Hospitals and Manufacturers Play Key Roles in Data Collection
The FDA is tasked with balancing the need to quickly bring new, life-enhancing technology to market with the need to ensure device safety and effectiveness prior to marketing. Accordingly, FDA relies on both premarket evaluation (including clinical studies) and post-market surveillance (monitoring devices once they are cleared for sale).
FDA relies on premarket and post-market data to evaluate medical device safety.
Medical device reporting is among the post-market surveillance tools available to the FDA. Federal law requires that hospitals notify the manufacturer within 10 days of a serious injury possibly related to a medical device and notify both the manufacturer and the FDA of a possible device-related death. Hospitals must also submit annual reports to the FDA at the start of each calendar year.
Device manufacturers have reporting duties as well.

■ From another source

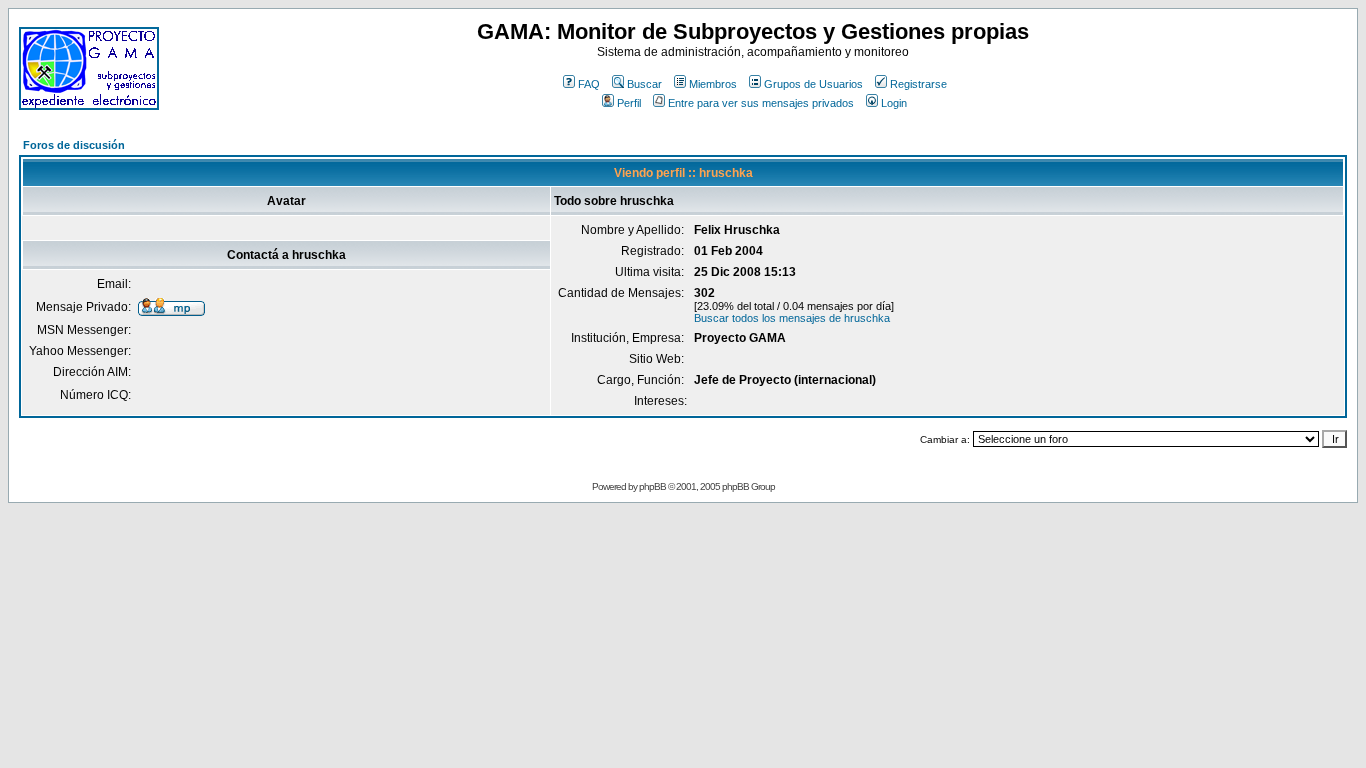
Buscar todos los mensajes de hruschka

A manufacturer must file FDA reports within 30 days of learning about an injury or death linked to one of its products.
FDA Inspections Reveal Reporting Lapses
In response to a number of high-profile device safety issues associated with power morcellators and duodenoscopes that hospitals failed to report, the FDA performed inspections at 17 hospitals where issues with those devices allegedly occurred.
The inspections revealed reporting issues at prominent medical centers, the FDA disclosed in October 2016, including at Massachusetts General Hospital in Boston, New York Presbyterian Hospital, and the Ronald Reagan UCLA Medical Center.

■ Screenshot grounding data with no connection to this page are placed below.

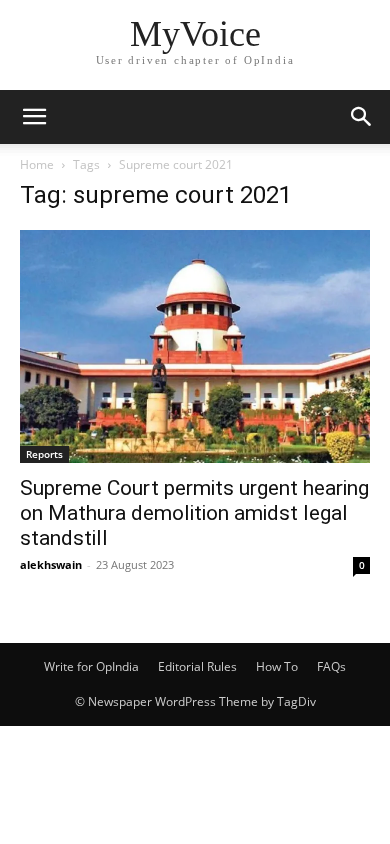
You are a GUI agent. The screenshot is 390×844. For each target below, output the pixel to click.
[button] (34, 117)
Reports (44, 454)
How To (277, 666)
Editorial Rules (197, 666)
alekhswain (51, 564)
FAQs (331, 666)
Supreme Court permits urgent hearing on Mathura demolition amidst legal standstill (194, 513)
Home (37, 164)
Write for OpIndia (91, 666)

Issues uncovered in the inspections include failure to submit required reports, inadequate reporting procedures, and a lack of reporting requirements awareness and training on the part of hospital staff.
Jeffrey Shuren, Director of FDA’s Center for Devices and Radiological Health, addressed these reporting lapses in a blog post and said that while certain hospitals were singled out, the issues are widespread.
“We believe that these hospitals are not unique in that there is limited to no reporting to FDA or to the manufacturers at some hospitals. We want to work with all hospitals to address these issues,” said Mr. Shuren.
The FDA will hold a workshop in December to discuss ways to improve hospital-based surveillance efforts.
Patients interested in taking a proactive role in medical device adverse event reporting can submit reports online through MedWatch.
FDA Medical Device Oversight Criticized
The FDA’s hospital inspections were driven by criticism that the agency is not doing a good enough job tracking medical devices.
A Senate investigation into superbug outbreaks at hospitals linked to duodenoscopes—tube-like medical devices inserted through the mouth into the stomach and intestine for minimally invasive procedures—found that poor FDA oversight was to blame.
Device manufacturers’ main goal is to quickly get new products to market—not to protect patient health.
“This investigation clearly demonstrates the inability of FDA’s current device surveillance system to accurately identify the extent of device problems when they occur, which poses an unacceptable risk to patients,” concluded the Senate in its January 2016 report.
The report recommends that FDA make changes to its 510(k) approval process, a fast-track process that allows devices to be cleared for sale without rigorous premarket testing if they are “substantially equivalent” to devices already sold. FDA clears dozens of high-risk medical devices each year through the 510(k) process. Many of the most high-profile product defect lawsuits in recent memory have involved 510(k)-approved devices, including metal hips, transvaginal mesh, and power morcellators.
A 510(k) submission is also required when a manufacturer modifies a medical device in a way that might impact safety or effectiveness.
According to the Senate report, manufacturers of duodenoscopes blamed for spreading antibiotic-resistant infections between 2012 and 2015 made substantial design changes to the devices that affected their decontamination specifications, but failed to submit relevant 510(k) applications. By the time the FDA determined applications should have been submitted, the devices had been in use—and spreading infections—for years. At least one manufacturer was aware of contamination problems but failed to disclose them.
The Senate report notes it is up to manufacturers to determine if and when a 510(k) application is warranted. Yet this creates a strong conflict of interest, since manufacturers’ main goal is to quickly get new products to market.
In fact, an over-reliance on manufacturers and hospitals to self-report device safety information places consumers at the mercy of organizations that have incentives not to make rapid and robust disclosures for fear of costly litigation.
While a stronger FDA can help to protect patient safety, patients should take steps to help themselves, such as reporting directly to the FDA and holding companies accountable.